Der Kaiser tritt in allen dargestellten Wettkämpfen selbst auf. Seine Konkurrenten sind Mitglieder des Hochadels, die in persönlicher Abhängigkeit zu ihm standen. Loyalität stand in der mittelalterlichen Werthierarchie ganz oben. Mit seiner Selbstinszenierung will Maximilian sein Begehren nach ritterlichem Kampfstreben, seine Ehre, Tapferkeit, mutige Selbstaufgabe und seinen aristokratischen Stolz demonstrieren. Man liegt freilich nicht falsch, wenn man annimmt, daß Maximilians romantische Empfänglichkeit für das Rittertum und sein sentimentaler Ernst, der sich in der Verherrlichung der Rittertugenden und ruhmreichen Waffentaten bekundet, von den Traumabenteuern der Artus-Romane und der romantischen Ritter-Epik des Mittelalters angeregt war.

Der „Freydal“, wie der „Theuerdank“ und der „Weisskunig“ ein autobiographisches Werk, zeigt Maximilian auch als Gast exklusiver Kostümfeste, die der Verfeinerung höfischer Sitten, der Einübung und Ausbildung zeremonieller Haltung und fundamentaler Lebenskategorien und des adeligen Verhaltenskodes dienten, eben den „Mummereien“.

Die Ausstellung stellt ihn zudem als Förderer des Rüstungs- und Plattnerwesens und Kunstmäzen vor. Maximilian bewies damit seine außerordentliche propagandistische Begabung, denn auch die kunstvolle und dekorative Gestaltung des ganzen Rüstwerks war für ihn ein Mittel der Repräsentation.

Der Rüstkammer des Kunsthistorischen Museums ist es zu danken, daß in Mannheim reichlich Artefakte der Waffenschmiedekunst zu sehen sind. Harnische, Bruststücke, Kampf- und Rennhelme, Brechscheiben, Schilde, Stechzeug, Fecht- und Prunkschwerter, Lanzenstangen und eiserne Handschuhe, Dilgen zum Schutz der Beine und sogar martialisches Spielzeug für Knaben. All das wird in seiner waffentechnischen und ästhetischen Bedeutung ausführlich erklärt. Die Mannheimer Ausstellung zeigt, daß man all dem Rüstzeug eine edle Form und dem Wettkampf als einem romantisch-erotischen Spiel einen edlen Stil geben wollte.

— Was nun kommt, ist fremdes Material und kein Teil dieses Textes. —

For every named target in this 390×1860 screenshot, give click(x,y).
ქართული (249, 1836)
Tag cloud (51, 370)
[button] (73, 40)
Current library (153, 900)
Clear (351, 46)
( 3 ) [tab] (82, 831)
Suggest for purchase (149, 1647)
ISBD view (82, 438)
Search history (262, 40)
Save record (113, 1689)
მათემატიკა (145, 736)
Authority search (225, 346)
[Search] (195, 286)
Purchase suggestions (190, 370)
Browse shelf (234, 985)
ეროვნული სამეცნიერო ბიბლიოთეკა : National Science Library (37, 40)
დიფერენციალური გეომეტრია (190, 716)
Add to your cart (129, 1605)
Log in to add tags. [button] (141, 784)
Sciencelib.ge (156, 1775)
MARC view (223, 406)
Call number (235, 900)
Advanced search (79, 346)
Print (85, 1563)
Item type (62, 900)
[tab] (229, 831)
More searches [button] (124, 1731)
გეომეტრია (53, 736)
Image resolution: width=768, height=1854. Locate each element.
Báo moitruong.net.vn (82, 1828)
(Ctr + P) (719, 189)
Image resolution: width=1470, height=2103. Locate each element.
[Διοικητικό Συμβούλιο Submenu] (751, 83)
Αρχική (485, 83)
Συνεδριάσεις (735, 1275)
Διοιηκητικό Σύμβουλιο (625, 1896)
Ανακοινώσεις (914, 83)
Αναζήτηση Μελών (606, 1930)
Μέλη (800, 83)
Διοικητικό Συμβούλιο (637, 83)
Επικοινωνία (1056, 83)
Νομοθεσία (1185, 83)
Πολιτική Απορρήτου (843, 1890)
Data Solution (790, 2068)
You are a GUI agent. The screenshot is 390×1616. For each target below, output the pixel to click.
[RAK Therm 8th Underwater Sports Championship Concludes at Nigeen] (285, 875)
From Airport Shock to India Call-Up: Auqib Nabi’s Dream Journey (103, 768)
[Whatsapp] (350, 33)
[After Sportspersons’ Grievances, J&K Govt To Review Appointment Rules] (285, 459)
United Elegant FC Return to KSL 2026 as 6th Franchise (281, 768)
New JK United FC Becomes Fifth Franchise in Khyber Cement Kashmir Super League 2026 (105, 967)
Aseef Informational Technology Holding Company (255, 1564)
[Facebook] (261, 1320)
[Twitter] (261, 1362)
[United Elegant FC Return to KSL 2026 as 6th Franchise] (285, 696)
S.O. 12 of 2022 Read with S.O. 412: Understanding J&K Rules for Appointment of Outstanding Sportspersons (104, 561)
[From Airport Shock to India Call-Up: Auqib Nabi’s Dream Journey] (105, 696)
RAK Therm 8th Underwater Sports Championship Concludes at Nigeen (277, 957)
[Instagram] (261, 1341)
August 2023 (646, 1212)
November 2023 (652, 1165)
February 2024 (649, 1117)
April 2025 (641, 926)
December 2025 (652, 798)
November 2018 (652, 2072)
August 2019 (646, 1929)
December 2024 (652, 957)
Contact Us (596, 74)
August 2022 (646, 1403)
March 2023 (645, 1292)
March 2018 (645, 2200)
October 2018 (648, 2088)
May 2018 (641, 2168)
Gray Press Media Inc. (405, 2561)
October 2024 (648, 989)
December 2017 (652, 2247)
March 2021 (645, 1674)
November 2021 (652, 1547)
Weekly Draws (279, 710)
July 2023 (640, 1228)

Die große Ausstellung im Museum zu Allerheiligen in Schaffhausen bietet eine gute Ergänzung, denn das Thema ist hier umfassender angelegt und bezieht eine breite, gesellschaftlich vertiefte geschichtliche Betrachtung mit ein. Dabei wird das Turnierwesen als eine oberrheinische Besonderheit gesehen, die zwischen Bodensee und Bingen eigene Formen, Stilelemente und Wesenszüge ausgebildet hat.

Organisiert wurden die Turniere zunächst vom Hochadel, später auch von genossenschaftlichen Turniergesellschaften an Höfen oder in Städten. Kostbare Wappen- und Turnierbücher, wie sie in Schaffhausen zu sehen sind, beinhalten lange Namenslisten, die uns Auskunft geben über die hochgestellten Teilnehmer, die Teilnahmeberechtigung, die Strafverordnungen, die Turnierarten, Aufstellungen zur Schlacht und über heraldische Zeichen. Der Sinn dieser Wettkämpfe lag in der Wehrertüchtigung, der Übung der Geschicklichkeit und Perfektionierung der Reitkunst, in der Repräsentation, sozialen Distinktion und Ahnenprobe, natürlich auch in der Intensivierung des Wir-Gefühls einer Ritterschaft, die dem Gemeinwohl dient.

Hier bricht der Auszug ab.